Saved data entries:
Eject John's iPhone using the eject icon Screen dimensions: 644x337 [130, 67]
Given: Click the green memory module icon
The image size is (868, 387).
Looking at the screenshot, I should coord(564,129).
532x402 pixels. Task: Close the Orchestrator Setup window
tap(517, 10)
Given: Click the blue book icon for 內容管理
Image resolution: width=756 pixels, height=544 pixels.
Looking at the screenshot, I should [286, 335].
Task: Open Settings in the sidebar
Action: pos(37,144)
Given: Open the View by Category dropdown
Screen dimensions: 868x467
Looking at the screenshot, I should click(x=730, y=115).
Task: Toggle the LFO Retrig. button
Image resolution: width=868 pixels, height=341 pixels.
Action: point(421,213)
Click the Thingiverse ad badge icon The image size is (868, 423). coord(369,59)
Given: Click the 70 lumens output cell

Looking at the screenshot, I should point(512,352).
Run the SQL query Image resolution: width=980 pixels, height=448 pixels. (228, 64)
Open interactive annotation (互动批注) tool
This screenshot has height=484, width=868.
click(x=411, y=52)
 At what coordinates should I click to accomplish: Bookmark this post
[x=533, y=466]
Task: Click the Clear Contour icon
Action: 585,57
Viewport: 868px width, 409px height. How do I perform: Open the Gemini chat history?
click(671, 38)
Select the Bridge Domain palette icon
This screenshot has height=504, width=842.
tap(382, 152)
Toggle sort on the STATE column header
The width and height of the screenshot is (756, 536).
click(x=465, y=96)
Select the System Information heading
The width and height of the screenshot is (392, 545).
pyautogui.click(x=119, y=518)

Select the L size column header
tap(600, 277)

■ PROBLEM STATEMENT
Could you print all of the entries again exactly as they stand?

■ YOUR RESPONSE
Eject John's iPhone using the eject icon Screen dimensions: 644x337 [130, 67]
Given: Click the green memory module icon
The image size is (868, 387).
Looking at the screenshot, I should coord(564,129).
532x402 pixels. Task: Close the Orchestrator Setup window
tap(517, 10)
Given: Click the blue book icon for 內容管理
Image resolution: width=756 pixels, height=544 pixels.
Looking at the screenshot, I should [286, 335].
Task: Open Settings in the sidebar
Action: pos(37,144)
Given: Open the View by Category dropdown
Screen dimensions: 868x467
Looking at the screenshot, I should click(x=730, y=115).
Task: Toggle the LFO Retrig. button
Image resolution: width=868 pixels, height=341 pixels.
Action: point(421,213)
Click the Thingiverse ad badge icon The image size is (868, 423). coord(369,59)
Given: Click the 70 lumens output cell

Looking at the screenshot, I should point(512,352).
Run the SQL query Image resolution: width=980 pixels, height=448 pixels. (228, 64)
Open interactive annotation (互动批注) tool
This screenshot has height=484, width=868.
click(x=411, y=52)
 At what coordinates should I click to accomplish: Bookmark this post
[x=533, y=466]
Task: Click the Clear Contour icon
Action: 585,57
Viewport: 868px width, 409px height. How do I perform: Open the Gemini chat history?
click(671, 38)
Select the Bridge Domain palette icon
This screenshot has height=504, width=842.
tap(382, 152)
Toggle sort on the STATE column header
The width and height of the screenshot is (756, 536).
click(x=465, y=96)
Select the System Information heading
The width and height of the screenshot is (392, 545).
pyautogui.click(x=119, y=518)

Select the L size column header
tap(600, 277)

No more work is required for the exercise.